Good for you on taking that baby step! As others have noted, there is not really a foolproof way to predict how MS will affect an individual. And even if the disease is mild today, that's no promise for tomorrow. Get on top of it now! Many of the available medicines are more effective earlier in the disease's progression.
Hope it goes well.
Hi There,
If I were you (and I've been there, done that!) I would go to the imaging center that did the MRI and request a copy of the images (they can give them to you on CD) and a copy of the report. For me, this was no extra charge and while the deatils may vary with insurance, it's hopefully affordable.
I was able to make copies of my CD and report, using my computer and scanner. That way, I have my copy for my personal file, and copies to give to care providers. Like you, I thought all of that data and info always got to where it should, but it just doesn't always work. While I don't feel the burden should be on the patient, in practice, that can be the case.
As for your other question, about symptoms all on one side, I've read (I'm not medically trained) that in MS, the symptoms may initially be unilateral, but over time as the damge becomes symmetric, both sides are usually effected. I can't say much about the length of time it takes to progress, and I think it varies by individual.
I can understand the hesitation to seek help, and I think you should be patient. Finding a good doc, getting tested and/or re-tested, waiting for results etc., is slow, and often these symtpoms are considered non-urgent by the medical profession. At the same time, I would not just ignore it. Sounds like right now you don't have a "net," what I mean is, if your condition took a sudden turn for the worse, you don't have a trusted neuro who knows your histrory and has some test results and background of your case. I think it is worth sticking your neck out again. I've been there, er, sort of still am there ;-)
Good luck and take care!
Try not to get too miffed at the doctors - my X-ray results don't get in my file, my appointment isn't logged in so I show up and can't be seen but I can wait in hard plastic charis for three hours on a wish and a prayer - no thanks.
I had a Brain MRI for headaches and all came back normal - but I still have lots of symptoms that make no sense - and I am not a sick type of person - always very active and want to keep up the pace including working for years more -
Just keep plugging away and changing doctors if you think you are not getting answers. Sometimes - there are no answers until something the docs can see on the X-rays etc. Mri's and whatever - where something shows up in a definite pattern.....but don't just give up - giving up solves nothing.
Good luck.
Mercy
Thanks for the responses! I appreciate the comments. I am going to take a baby step today. When I went to a neurologist last year (only one visit - never went back) I was angry because my MRI (performed at my PCP's request for headaches) had not been sent over prior to my visit. I am going to call the neuro to see if he ever received and reviewed my MRI. Can you see lesions on a regular MRI? One more question - my symptoms are all on my left side - is this what most people experience? Bless you all!

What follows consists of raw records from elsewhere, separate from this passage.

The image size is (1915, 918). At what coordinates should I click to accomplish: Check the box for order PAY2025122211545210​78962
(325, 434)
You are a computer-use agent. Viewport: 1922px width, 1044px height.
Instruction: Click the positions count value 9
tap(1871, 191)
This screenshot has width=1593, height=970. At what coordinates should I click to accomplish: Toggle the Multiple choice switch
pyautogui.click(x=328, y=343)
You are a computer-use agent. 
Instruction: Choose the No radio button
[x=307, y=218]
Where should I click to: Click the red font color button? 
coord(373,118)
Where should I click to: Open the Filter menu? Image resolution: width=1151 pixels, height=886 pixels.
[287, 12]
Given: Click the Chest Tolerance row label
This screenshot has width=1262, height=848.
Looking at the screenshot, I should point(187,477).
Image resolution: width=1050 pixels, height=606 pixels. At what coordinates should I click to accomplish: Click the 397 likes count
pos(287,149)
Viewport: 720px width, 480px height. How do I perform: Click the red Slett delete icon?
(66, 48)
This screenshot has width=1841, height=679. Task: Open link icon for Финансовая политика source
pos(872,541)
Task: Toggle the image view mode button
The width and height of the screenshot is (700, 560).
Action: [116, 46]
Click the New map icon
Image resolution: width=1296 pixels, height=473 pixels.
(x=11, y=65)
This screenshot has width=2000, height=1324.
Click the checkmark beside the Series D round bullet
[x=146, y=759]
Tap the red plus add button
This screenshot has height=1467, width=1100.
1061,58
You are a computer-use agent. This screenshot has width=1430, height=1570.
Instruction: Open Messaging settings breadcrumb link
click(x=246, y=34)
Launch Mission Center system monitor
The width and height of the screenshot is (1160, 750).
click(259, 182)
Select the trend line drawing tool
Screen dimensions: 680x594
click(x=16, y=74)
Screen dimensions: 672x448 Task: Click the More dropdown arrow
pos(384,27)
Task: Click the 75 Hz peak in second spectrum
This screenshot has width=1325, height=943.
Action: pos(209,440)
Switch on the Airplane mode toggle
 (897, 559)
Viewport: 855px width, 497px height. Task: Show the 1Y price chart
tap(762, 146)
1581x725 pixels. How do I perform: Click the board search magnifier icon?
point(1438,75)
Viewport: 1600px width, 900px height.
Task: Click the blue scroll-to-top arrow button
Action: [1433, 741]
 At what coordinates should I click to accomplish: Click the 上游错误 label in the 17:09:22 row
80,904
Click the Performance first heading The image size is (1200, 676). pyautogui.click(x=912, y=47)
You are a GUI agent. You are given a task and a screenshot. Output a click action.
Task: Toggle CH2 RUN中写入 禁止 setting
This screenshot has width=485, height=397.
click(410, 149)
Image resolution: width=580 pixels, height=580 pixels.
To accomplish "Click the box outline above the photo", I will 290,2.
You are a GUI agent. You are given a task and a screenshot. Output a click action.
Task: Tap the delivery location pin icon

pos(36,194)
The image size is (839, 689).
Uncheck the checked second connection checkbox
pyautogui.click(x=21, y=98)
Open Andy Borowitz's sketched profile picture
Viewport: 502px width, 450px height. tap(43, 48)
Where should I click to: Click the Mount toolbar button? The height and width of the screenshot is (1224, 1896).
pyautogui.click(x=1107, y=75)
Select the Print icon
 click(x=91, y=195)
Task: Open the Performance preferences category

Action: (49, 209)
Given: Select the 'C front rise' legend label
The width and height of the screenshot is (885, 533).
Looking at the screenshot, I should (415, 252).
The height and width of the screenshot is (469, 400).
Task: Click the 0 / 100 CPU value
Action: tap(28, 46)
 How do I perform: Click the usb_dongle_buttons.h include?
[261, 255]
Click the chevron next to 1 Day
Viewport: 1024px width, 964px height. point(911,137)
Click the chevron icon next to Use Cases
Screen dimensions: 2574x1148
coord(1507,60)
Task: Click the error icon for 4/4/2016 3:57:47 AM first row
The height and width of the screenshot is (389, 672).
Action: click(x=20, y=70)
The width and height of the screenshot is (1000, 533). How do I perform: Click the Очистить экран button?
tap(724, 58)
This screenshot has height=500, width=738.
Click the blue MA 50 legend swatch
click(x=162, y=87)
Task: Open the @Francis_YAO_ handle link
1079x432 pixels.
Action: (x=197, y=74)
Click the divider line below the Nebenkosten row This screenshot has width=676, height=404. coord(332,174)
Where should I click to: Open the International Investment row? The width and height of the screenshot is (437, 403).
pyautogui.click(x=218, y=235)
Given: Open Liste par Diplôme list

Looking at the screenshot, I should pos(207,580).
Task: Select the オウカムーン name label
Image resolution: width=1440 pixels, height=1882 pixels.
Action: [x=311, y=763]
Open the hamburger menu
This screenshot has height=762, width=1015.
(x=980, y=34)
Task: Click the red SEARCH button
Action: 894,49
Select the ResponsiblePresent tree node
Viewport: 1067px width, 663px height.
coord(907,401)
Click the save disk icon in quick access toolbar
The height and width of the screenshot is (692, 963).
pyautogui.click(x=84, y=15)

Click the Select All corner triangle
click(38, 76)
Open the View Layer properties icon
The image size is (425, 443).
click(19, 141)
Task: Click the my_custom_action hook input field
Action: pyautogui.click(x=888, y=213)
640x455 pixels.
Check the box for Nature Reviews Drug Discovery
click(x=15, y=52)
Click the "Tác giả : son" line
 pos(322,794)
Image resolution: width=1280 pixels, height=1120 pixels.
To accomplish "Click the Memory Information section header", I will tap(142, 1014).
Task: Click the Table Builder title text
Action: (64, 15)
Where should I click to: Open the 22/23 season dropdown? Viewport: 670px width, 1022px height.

What you are going through is some of the things that I went through too. I ignored so much for so long - Now I just go to the doctor and tell them what is going on and then they do tests - mine don't show much. I expect the specialist I will see this month might do better , and that is might have some answers - now days I don't expect much from the doctors unless there are true clinical qualitative signs they can pinpoint - they are not much with the guessing game - time will tell, but I go to the doctors anyway. I want answers - something is going on and I want to know. Better to know the truth than to be in denial. Stuff going on for a couple of years sounds like a problem to me - pls have it checked out.
Mercy
Thanks for the question about severity of symptoms and mimics. I too would like to know more about that. I have plenty of symptoms (read my journal if you are curious), but I am just beginning to try to find out what is causing them. I don't even know if they are related to each other! Overall, my symptoms bother me alot, but I don't have the level of pain that others have mentioned in this forum. Tomorrow I am scheduled to have an EMG test to find out how my nerves in my arms and legs are functioning. For the first time, I am a bit scared. In my opinion, you should definately see a doctor and get started on finding out what is causing your symptoms. What's the worst thing that could happen? Maybe it's just a pinched nerve in your back or something. More importantly, you can rule out other things that may be more life-threatening than MS. Thanks for sharing, and please let us know how you are doing.
Mary Kay
Nobody really knows what will happen. Some people have a benign course, while others progress pretty rapidly. It does sound like you're having neurological symptoms. Right now we don't have a cure for MS, but the drugs available slow things down, so that instead of being disabled in fifteen years, you're using a cane - just for example. Like I said, it's unpredictable!